• _EXCERPT TO READ_:
You are viewing a plain text version of this content. The canonical link for it is here.

Posted to user@nutch.apache.org by srinivasarao v <sr...@gmail.com> on 2009/01/08 15:58:27 UTC

Problem with Parsing in Nutch

Hi all,
          I am crawling "
http://en.wikipedia.org/wiki/Hyderabad,_Andhra_Pradesh", with depth 2, as a
part of my experiment. Off all the outlinks from this page, only some of the
outlinks are getting parsed. Some outlinks like "
http://upload.wikimedia.org/wikipedia/commons/thumb/9/9e/India_Palace_.jpg/180px-India_Palace_.jpg"
are not getting parsed in the next depth. I set the db.max.outlinks.per.page
to -1 so that all the outlinks can be processed. But it was of no use...even
then they are not getting parsed...
Can anyone tell me the reason why some of the outlinks are not getting
parsed; and suggest me a way to come out of this?

Thank You
Srinivas

Re: Problem with Parsing in Nutch

Posted by srinivasarao v <sr...@gmail.com>.

I'm sorry I forgot to mention that I have an image-parser plugin.....
I'm not able to see that url in the output in depth 2..like if nutch fetches
that url, it says "fetching 'url' ". But that statement was not visible in
the output...

On Thu, Jan 8, 2009 at 9:40 PM, Ian.huang <yi...@hotmail.com> wrote:

> I think that is because nutch does not provide a parser for the url you are
> accessing. say, a jpg in your example.
>
> Check plugin.include in nutch-default.xml, and see whether or not such
> parse configured.
>
> Ian
>
> --------------------------------------------------
> From: "srinivasarao v" <sr...@gmail.com>
> Sent: Thursday, January 08, 2009 2:58 PM
> To: <nu...@lucene.apache.org>
> Subject: Problem with Parsing in Nutch
>
>
>  Hi all,
>>         I am crawling "
>> http://en.wikipedia.org/wiki/Hyderabad,_Andhra_Pradesh", with depth 2, as
>> a
>> part of my experiment. Off all the outlinks from this page, only some of
>> the
>> outlinks are getting parsed. Some outlinks like "
>>
>> http://upload.wikimedia.org/wikipedia/commons/thumb/9/9e/India_Palace_.jpg/180px-India_Palace_.jpg
>> "
>> are not getting parsed in the next depth. I set the
>> db.max.outlinks.per.page
>> to -1 so that all the outlinks can be processed. But it was of no
>> use...even
>> then they are not getting parsed...

• _THE TASKS_:
[a] Answer these questions about the Nutch parsing thread:
(i) To what depth was the Wikipedia page being crawled?
(ii) What value was db.max.outlinks.per.page set to?
(iii) In which file does Ian suggest checking plugin.include?
[b] Pick up the Nutch parsing thread right after its last line and keep writing.
The listing plays no part in this work.

• _MATERIAL_:
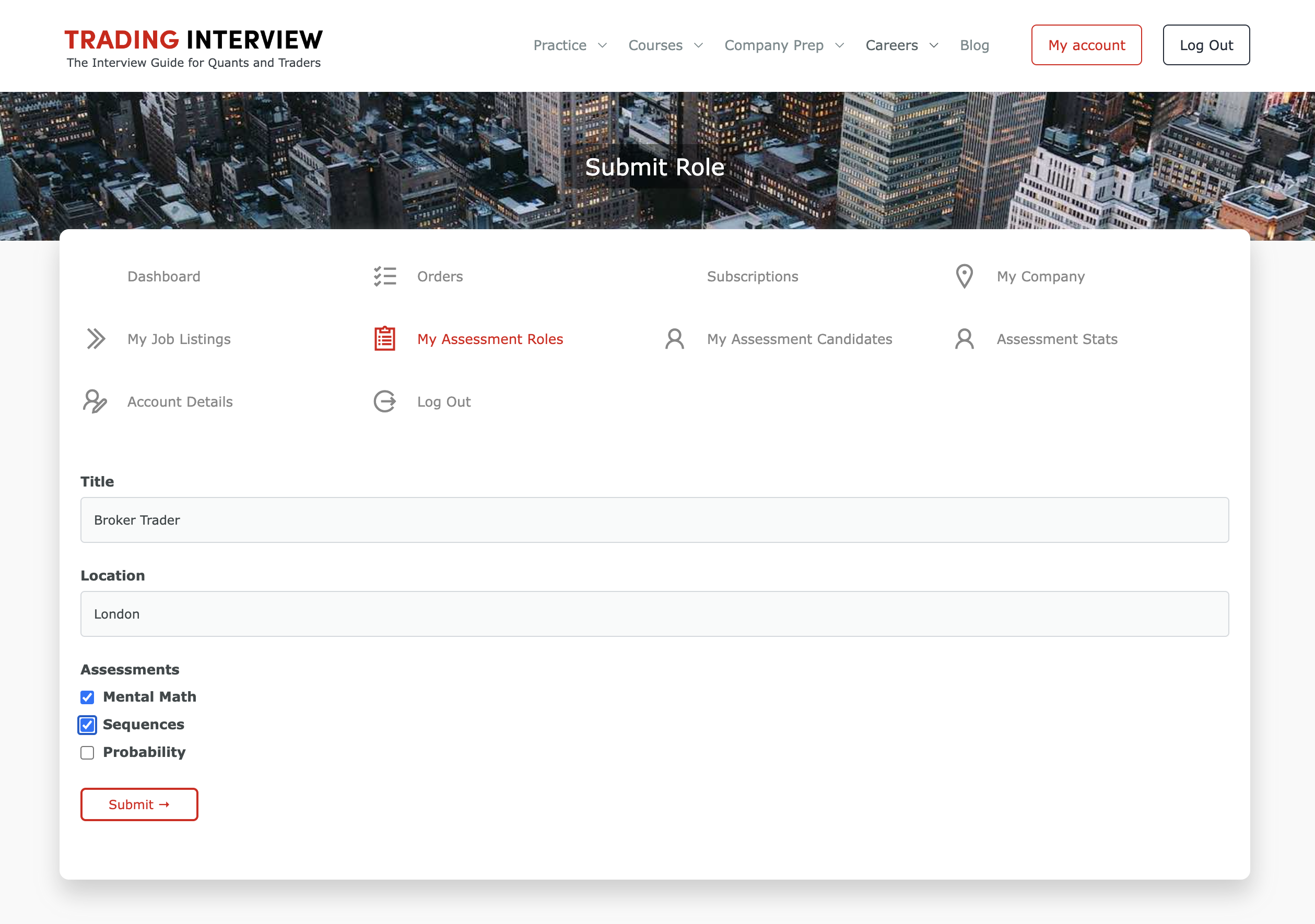The image size is (1315, 924).
Task: Uncheck the Sequences assessment checkbox
Action: [87, 725]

• _OUTPUTS BY TASK_:
[a]
(i) Depth 2.
(ii) -1.
(iii) nutch-default.xml.

[b]
>> Can anyone tell me the reason why some of the outlinks are not getting
>> parsed; and suggest me a way to come out of this?
>>
>> Thank You
>> Srinivas
>>
>>

Re: Problem with Parsing in Nutch

Posted by "Ian.huang" <yi...@hotmail.com>.

I think that is because nutch does not provide a parser for the url you are 
accessing. say, a jpg in your example.

Check plugin.include in nutch-default.xml, and see whether or not such parse 
configured.

Ian

--------------------------------------------------
From: "srinivasarao v" <sr...@gmail.com>
Sent: Thursday, January 08, 2009 2:58 PM
To: <nu...@lucene.apache.org>
Subject: Problem with Parsing in Nutch

> Hi all,
>          I am crawling "
> http://en.wikipedia.org/wiki/Hyderabad,_Andhra_Pradesh", with depth 2, as 
> a
> part of my experiment. Off all the outlinks from this page, only some of 
> the
> outlinks are getting parsed. Some outlinks like "
> http://upload.wikimedia.org/wikipedia/commons/thumb/9/9e/India_Palace_.jpg/180px-India_Palace_.jpg"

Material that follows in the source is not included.